Good point Amit.
Not sure how much this matters. It may be that
PearsonCorrelationSimilarity is bad name that should be
PearonInspiredCorrelationSimilarity. My guess is that this implementation
is lifted directly from the very early recommendation literature and is
reflective of the way that it was used back then.
Remember that the context here is prediction of ratings. If you assume
that you really want correlation and that missing elements are zero, then
this is mathematically wrong. On the other hand, if you assume missing
elements are equal to the mean (whatever it is), then this definition is
correct.
In any case, I don't think that PearsonCorrelationSimilarity should be
"fixed" at this point. First of all, a substantial change here is somewhat
risky since there may be people who depend on current behavior. Second, I
think that this is almost never a particularly good recommendation
algorithm so even if the proposed change is a small improvement, it will
have negligible positive effect on the universe of production recommenders.
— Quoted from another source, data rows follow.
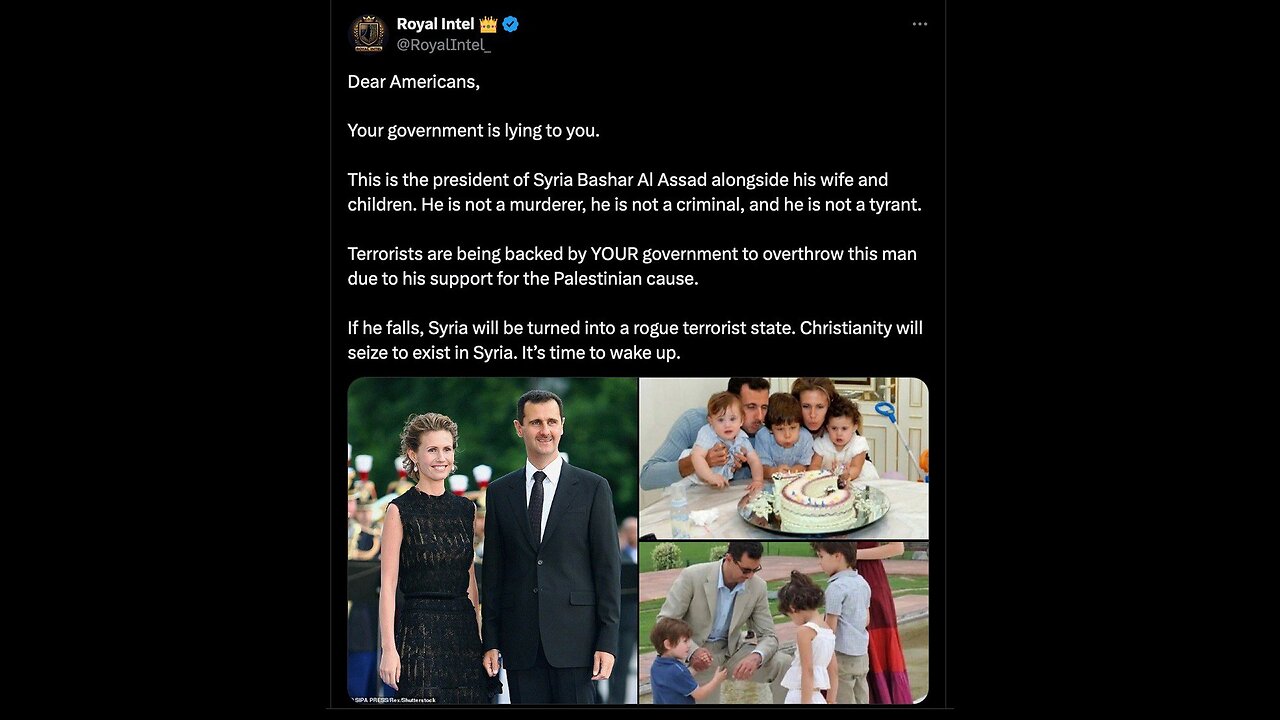Expand the garden photo with children
This screenshot has height=720, width=1280.
coord(783,622)
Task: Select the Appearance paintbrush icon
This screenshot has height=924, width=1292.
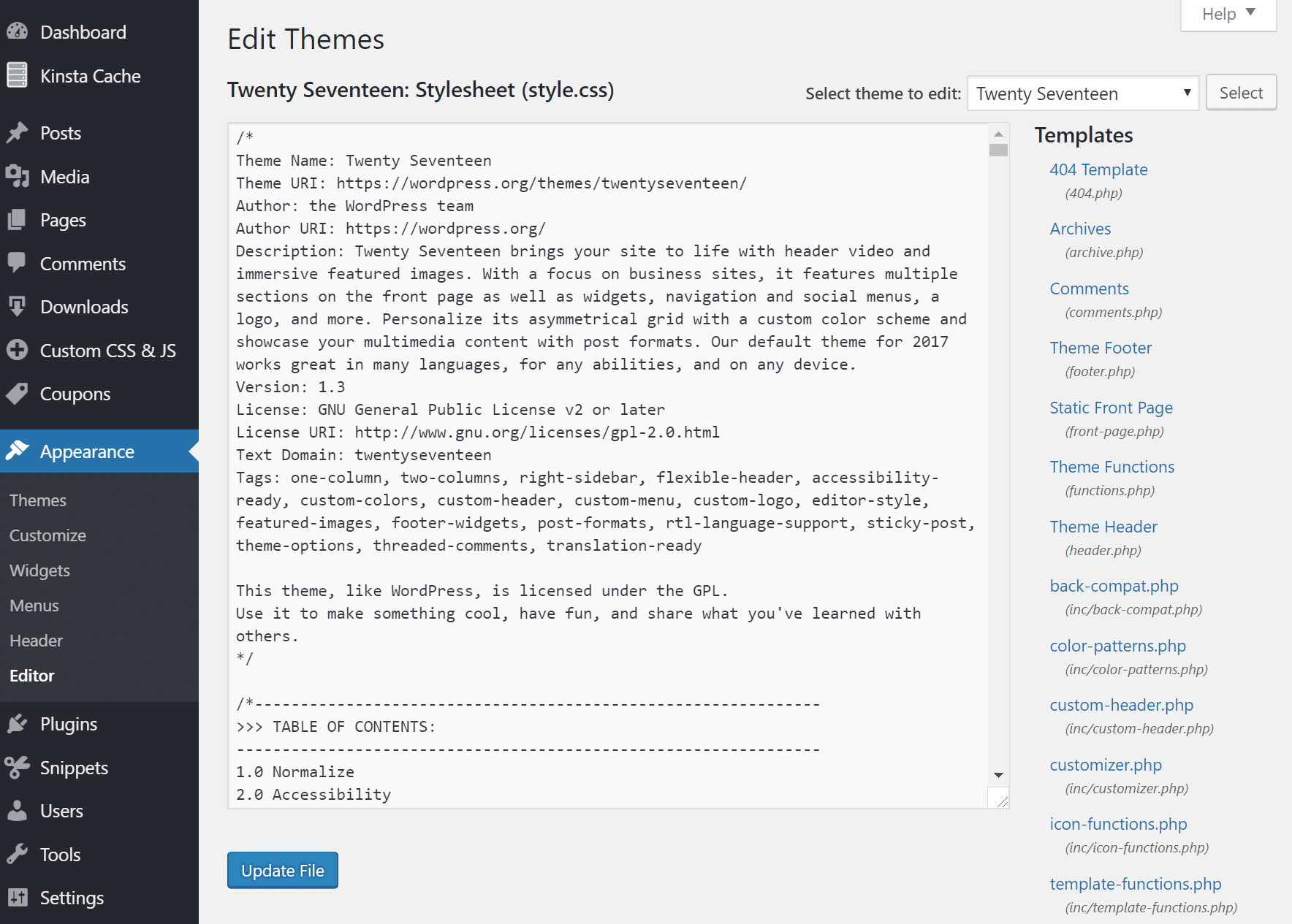Action: [18, 451]
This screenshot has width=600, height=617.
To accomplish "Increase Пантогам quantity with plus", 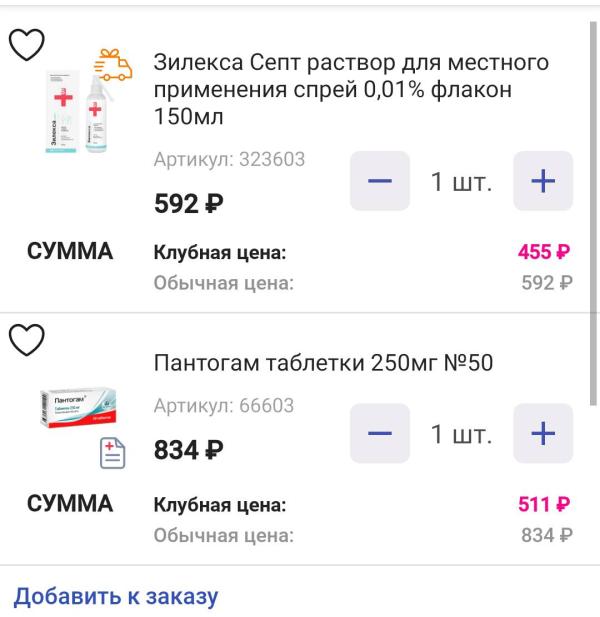I will (542, 433).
Remember that this function is not a stats routine. It is an embodiment of
recommendation practice. Were it the former, I would strongly recommend we
fix it.
On Sat, Nov 30, 2013 at 10:18 AM, Amit Nithian <anithian@gmail.com> wrote:
> Hi Ted,
>
> Thanks that is what I would have thought too but I don't think that the
> Pearson Similarity (in Hadoop mode) does this:
>
> in
>
> org.apache.mahout.math.hadoop.similarity.cooccurrence.measures.PearsonCorrelationSimilarity
> around line 31
>
> double average = vector.norm(1) / vector.getNumNonZeroElements();
> Which looks like it's taking the sum and dividing by the number of defined
> elements. Which would make my [5  4] average be 4.5.
>
> Thanks again
> Amit
>
> On Fri, Nov 29, 2013 at 10:34 PM, Ted Dunning <ted.dunning@gmail.com>
> wrote:
>
> > On Fri, Nov 29, 2013 at 10:16 PM, Amit Nithian <anithian@gmail.com>
> wrote:
> >
> > > Hi Ted,
> > >
> > > Thanks for your response. I thought that the mean of a sparse vector is
> > > simply the mean of the "defined" elements? Why would the vectors become
> > > dense unless you're meaning that all the undefined elements (0?) now
> will
> > > be (0m_x)?
> > >
> >
> > Yes. Just so. All those zero elements become nonzero and the vector is
> > thus nondense.
> >
> >
> > >
> > > Looking at the following example:
> > > X = [5  4] and Y= [4 5 2].
> > >
> > > is m_x 4.5 or 3?
> >
> >
> > 3.
> >
> > This is because the elements of X are really 5, 0, and 4. The zero is
> just
> > not stored, but it still is the value of that element.
> >
> >
> > > Is m_y 11/3 or (6/2) because we ignore the "5" since it's
> > > counterpart in X is undefined?.
> > >
> >
> > 11/3
> >
>